SPAGHETTI WESTERN AI TEMPI DELLA COMPUTER GRAFICA

Sceneggiatura che vince non si cambia! Forse il sottoscritto è troppo legato ad un’idea antica di cinema. Quel cinema fatto di storie, poche inquadrature, pochi set… Romanticismo, insomma! Ricordare quel modo “desueto” di fare film, aiuta a vedere la realtà dei fatti: la tecnologia cambia, ma il linguaggio del cinema rimane immutato nel tempo.

L’esempio lampante è “Rango”, ultimo film d’animazione in ordine di tempo realizzato dal caraibico Gore Verbinski. Perché “Rango” è un bel film? Perché contiene in sé tutti i trattati più importanti sulla sceneggiatura, dal “Viaggio dell’eroe”, passando per “Come scrivere una grande sceneggiatura” della mitica Linda Seger. Un esempio pregnante di ciò che si dovrebbe insegnare nelle scuole di cinema, almeno nelle classi di sceneggiatura.

Sceneggiatura che vince non si cambia, si diceva all’inizio. Certo le storie sono tutte diverse. Volendo semplificare al minimo indispensabile gli avvenimenti, arrivando al nocciolo della questione, si avrebbero però giusto tre, massimo quattro script con cui confrontarsi. In “Rango” la scelta è molto semplice: il protagonista si finge un eroe agli occhi dei suoi nuovi “amici”! Quanti film avete visto con questa trama? Vi assicuro che sono parecchi. Ne basterà citare due, a cui, volente o nolente, il buon Verbinski si deve essere ispirato per rendere godibile al pubblico il suo coloratissimo camaleonte: “Hercules”, Disney, anno 1997; “A Bug’s Life”, Pixar, 1998. È innegabile quanti plurimi riferimenti (o se volete citazioni) ci siano in “Rango” di questi due lavori: personaggi, situazioni, battute, li ricordano da vicino. Certo il modo di raccontare è molto diverso da quello degli anni Novanta e “Rango” è all’altezza dei film a lui contemporanei. Il mondo è più veloce, comico, malizioso, simpatico, meta-cinematografico a volte, ma il tutto mantiene uno schema alla base, nella storia, inalterato rispetto ai due predecessori.

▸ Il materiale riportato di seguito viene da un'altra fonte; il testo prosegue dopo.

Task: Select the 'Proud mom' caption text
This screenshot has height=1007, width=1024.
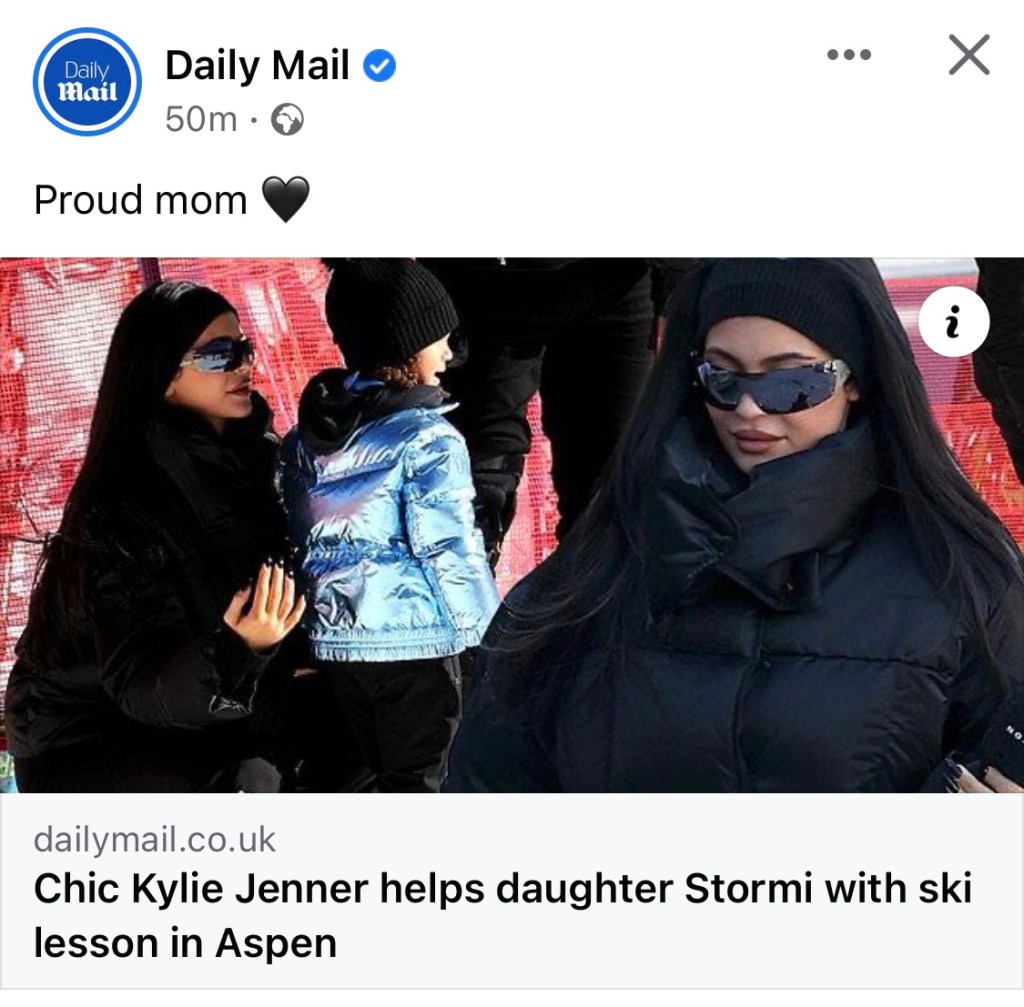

C’è davvero di tutto: azione, psicologia, doppi sensi (anche troppi per i bambini), commedia, momenti romantici, nostalgia, paura del futuro… insomma un vero trattato di buon cinema. Ci si potrebbe anche soffermare sugli altri temi (l’influenza dell’uomo sulla natura, la sopravvivenza, trovare un’identità nel mondo), ma è meglio che ogni spettatore scopra da solo le meraviglie di questo “educativo” film.

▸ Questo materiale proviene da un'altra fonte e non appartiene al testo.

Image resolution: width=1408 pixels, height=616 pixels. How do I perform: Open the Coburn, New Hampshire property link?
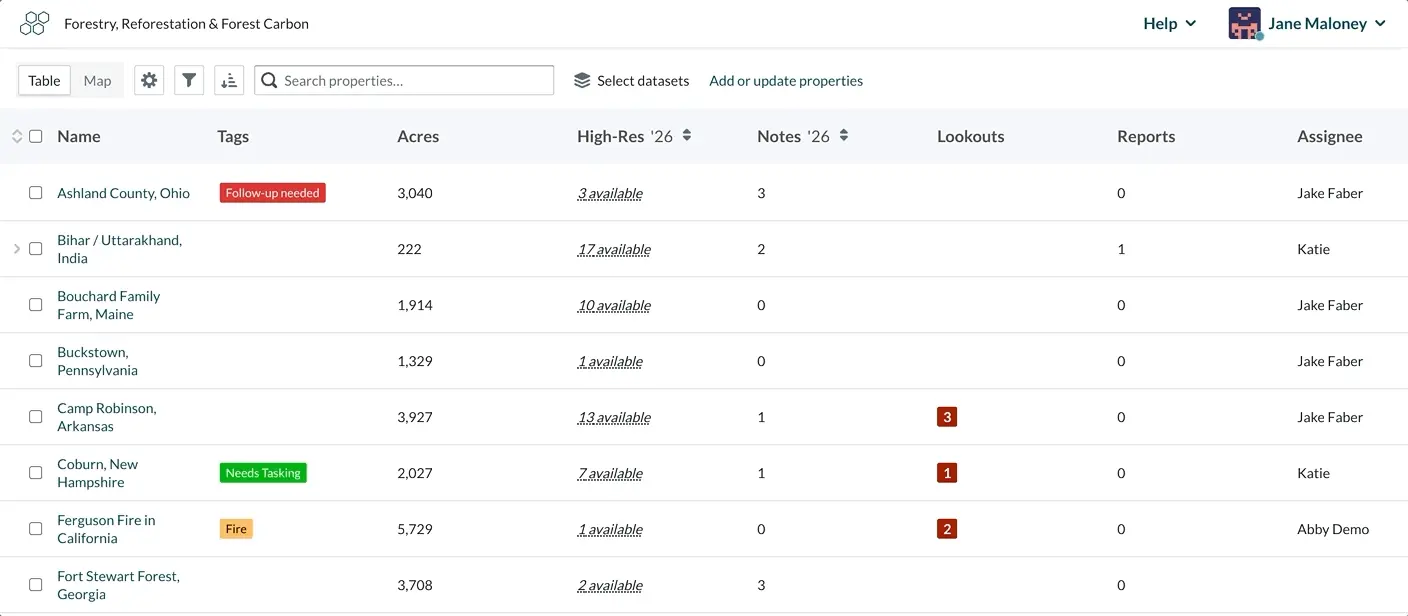point(98,473)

Avvalendosi della voce di Johnny Depp, ovviamente, “Rango” stupisce anche per le musiche, scritte da Hans Zimmer, che ricordano i capolavori di Sergio Leone. Del resto era impensabile non inserire scene tratte da “La trilogia del dollaro”, considerando che la storia è ambientata nel vecchio West.